TEXT PASSAGE:
----------------

Billy
Billy Lawrence heads down to Solomons Reef, which he is working hard to preserve.


I HAVEN'T MET MR NIGEL LAWRENCE, manager of Dominica's only marine reserve, but I do know that he guards his realm closely.
So closely, in fact, that on my recent whirlwind tour of the Caribbeans nature island, organised by a tourist board keen to draw more British divers, he decreed late on that DIVER readers should not be privy to the wonders of Soufriere Scotts Head Marine Reserve.
I guess keeping divers out altogether is one way of safeguarding reefs, but I suspect it was local politics that motivated Mr Lawrence when he withdrew his domain from my itinerary. I don't bounce on coral that much.
Still, who needs Nigel Lawrence, when we have Billy Lawrence (no relation), kayak king of diving in the south-west of this gem of a Windward island, and something of a diving eco-activist in his own right.
Just south of Billy's new dive centre Al Diving, near Dominicas capital Roseau, is an unprepossessing quarry where tarrish, a volcanic residue used in construction, is excavated by a company called CSS.
At the foot of the tarrish cliffs is the main road, then some boulders and, a little way out to sea, Solomons Reef.
Al Diving is fond of visiting this site when not taking guests further south to the marine reserve.
When Billy discovered that the quarry manager was a snorkeller, he invited him to come diving with him, and showed him what a sweet coral reef lay precariously on his doorstep. The manager was impressed enough to agree to help preserve it. Whats more, according to Billy, the filtration on the excavation process had actually reduced the amount of damaging run-off that would occur naturally at the site.
Time will tell if his intervention has succeeded.

----------------

DATA PROVIDED:
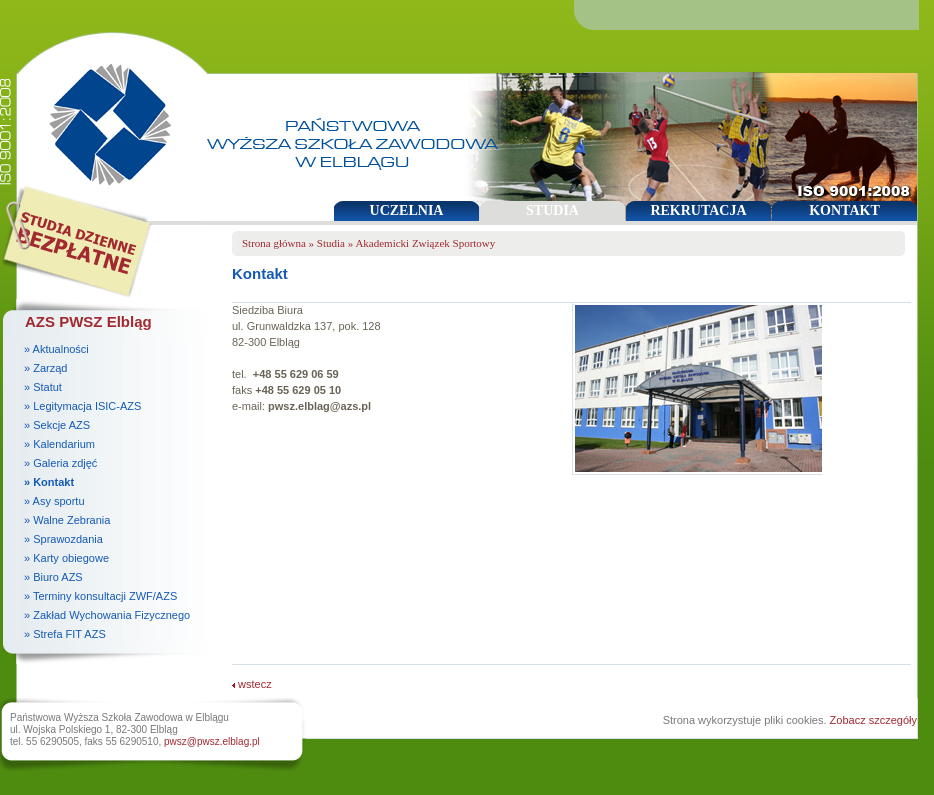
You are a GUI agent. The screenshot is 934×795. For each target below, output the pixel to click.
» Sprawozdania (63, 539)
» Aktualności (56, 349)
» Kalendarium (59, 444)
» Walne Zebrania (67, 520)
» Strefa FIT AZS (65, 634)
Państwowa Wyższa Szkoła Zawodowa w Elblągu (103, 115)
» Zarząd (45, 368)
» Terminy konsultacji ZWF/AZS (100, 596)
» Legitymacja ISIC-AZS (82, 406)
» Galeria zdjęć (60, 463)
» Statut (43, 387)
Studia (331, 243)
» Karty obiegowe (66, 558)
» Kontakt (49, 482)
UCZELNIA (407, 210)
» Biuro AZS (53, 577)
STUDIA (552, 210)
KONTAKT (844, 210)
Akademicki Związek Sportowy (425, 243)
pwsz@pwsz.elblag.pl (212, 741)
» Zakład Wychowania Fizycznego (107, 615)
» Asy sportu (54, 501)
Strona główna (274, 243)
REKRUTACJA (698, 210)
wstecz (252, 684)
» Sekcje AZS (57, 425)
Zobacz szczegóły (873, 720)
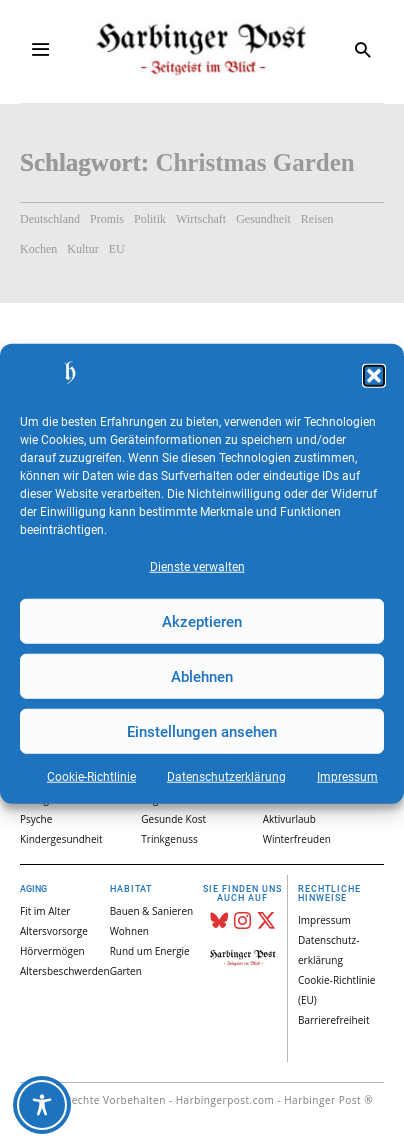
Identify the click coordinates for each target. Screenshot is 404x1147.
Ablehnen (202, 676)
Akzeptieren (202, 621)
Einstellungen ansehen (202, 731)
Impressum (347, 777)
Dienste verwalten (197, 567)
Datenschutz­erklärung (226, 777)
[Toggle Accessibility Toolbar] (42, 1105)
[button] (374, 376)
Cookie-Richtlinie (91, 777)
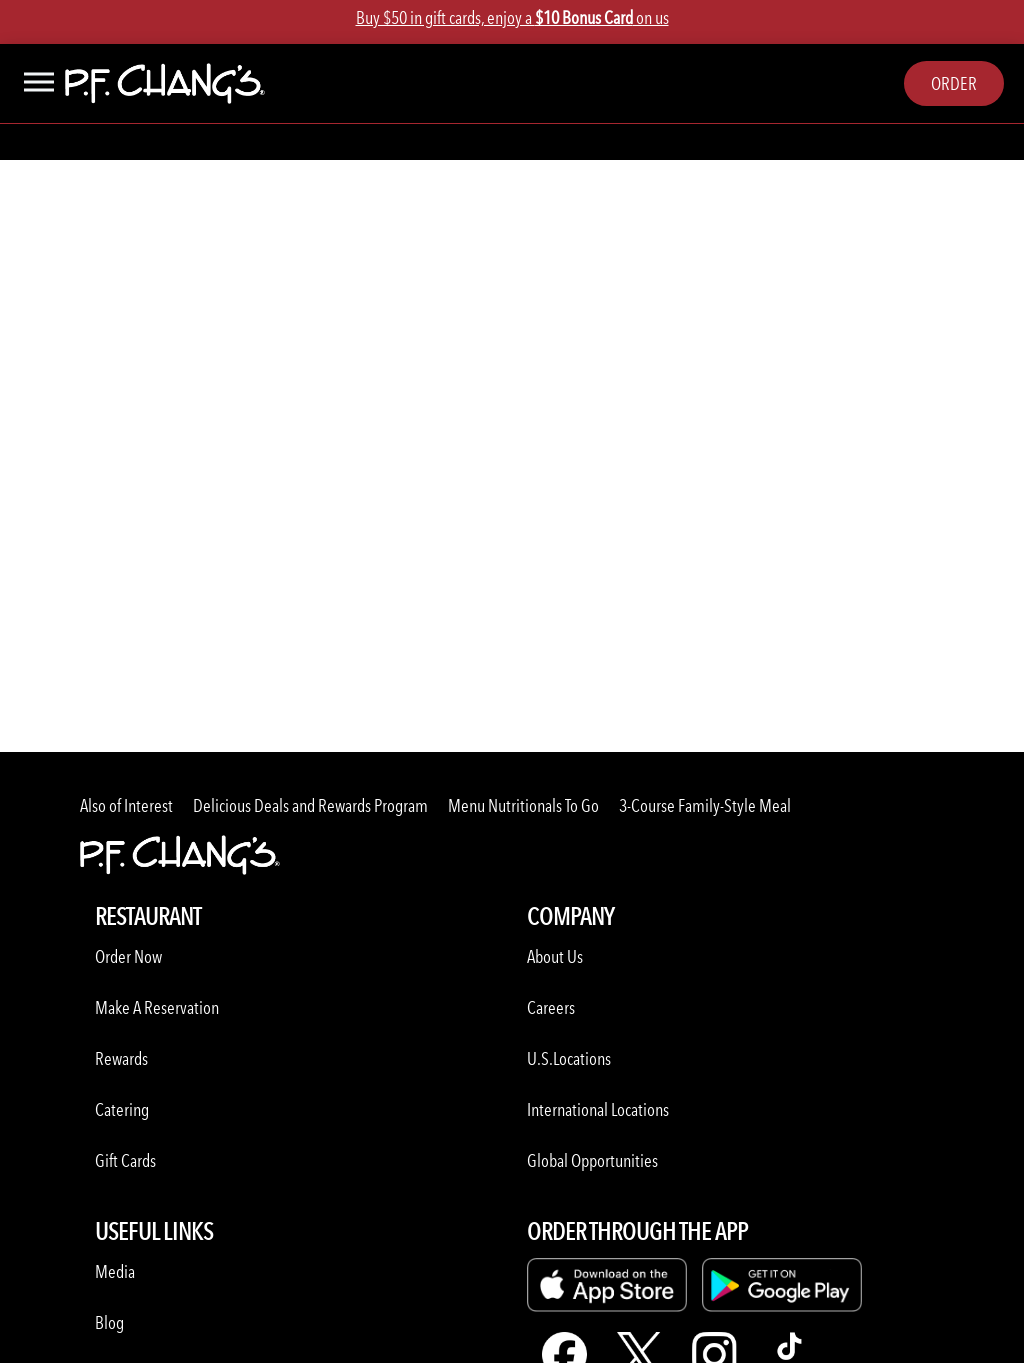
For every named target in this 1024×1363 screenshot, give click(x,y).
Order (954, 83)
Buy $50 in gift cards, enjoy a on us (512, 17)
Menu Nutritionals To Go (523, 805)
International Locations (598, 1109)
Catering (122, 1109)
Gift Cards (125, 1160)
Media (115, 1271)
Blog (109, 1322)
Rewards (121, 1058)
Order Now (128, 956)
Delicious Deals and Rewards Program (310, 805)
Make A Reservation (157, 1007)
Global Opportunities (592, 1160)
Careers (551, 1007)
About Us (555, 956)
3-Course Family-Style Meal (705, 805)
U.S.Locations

----------------

TASKS TO COMPLETE:
[1] Answer these questions from the Dominica diving text:
(a) What position does Nigel Lawrence hold?
(b) What is tarrish?
(c) What is the name of Billy Lawrence's new dive center?
[2] Write a few paragraphs that carry on the Dominica diving text after its final sentence, keeping its first-person voice.
The entries are separate from the Dominica diving text.

RESULTS FOR THE EXERCISE:
[1]
(a) He is manager of Dominica's only marine reserve.
(b) A volcanic residue used in construction.
(c) Al Diving.

[2]
On a warm, calm day, paddling gently along the coastline to Solomons Reef in kayaks saves on fuel and is certainly preferable to taking out the boat (which in any case had gone off to the other Mr Lawrences reserve).
OK, we could have reached the site by road, but wheres the fun in that
Beaching our kayaks, Billy and I kitted up in the swell, which was easier than it would have been if wed stayed on the craft, and dropped onto the reef.
The at first unpromising volcanic rock soon gave way to coral structures and Dominicas usual impressive array of colourful sponges, in the shape of huge baskets, barrels and yellow tubes.
I had already seen more beautiful reefs in the north, and this shallow one had its share of storm damage, but it was appealingly rich in life. We immediately found a good-sized pink seahorse, tail wrapped around a frond and twisting, as seahorses do, as if to avoid offering us that prized profile.
Then it was on to a giant red basket sponge that proved to be a housing estate sprouting more antennae than I had seen in a long time. They belonged to cleaner shrimps, banded and spotted, waving their candy-striped claws, as well as Pedersons shrimps, with their long electric-blue bodies.
There were many moray eels, honeycomb and speckled, around the reef, and we found a hawksbill turtle nestled contentedly in a crevice. We also saw one or two fish traps, which you do find around the island, though they were barely occupied.
It would be tragic if Solomons Reef should be lost, but Billy is optimistic about its future, and believes that the way to engage islanders in protecting their heritage is to keep talking to them.
I later checked out Al Divings house reef and that too was enjoyable, a forest of gorgonians and sponges and a lot of fish, particularly shoals of snapper.
I saw morays and long-spined squirrelfish, big scorpionfish and lizardfish and, out in the sand, goatfish and fields of garden eels.

THIS WAS THE LAST OF MY three days diving in Dominica, making up just half of a two-island trip.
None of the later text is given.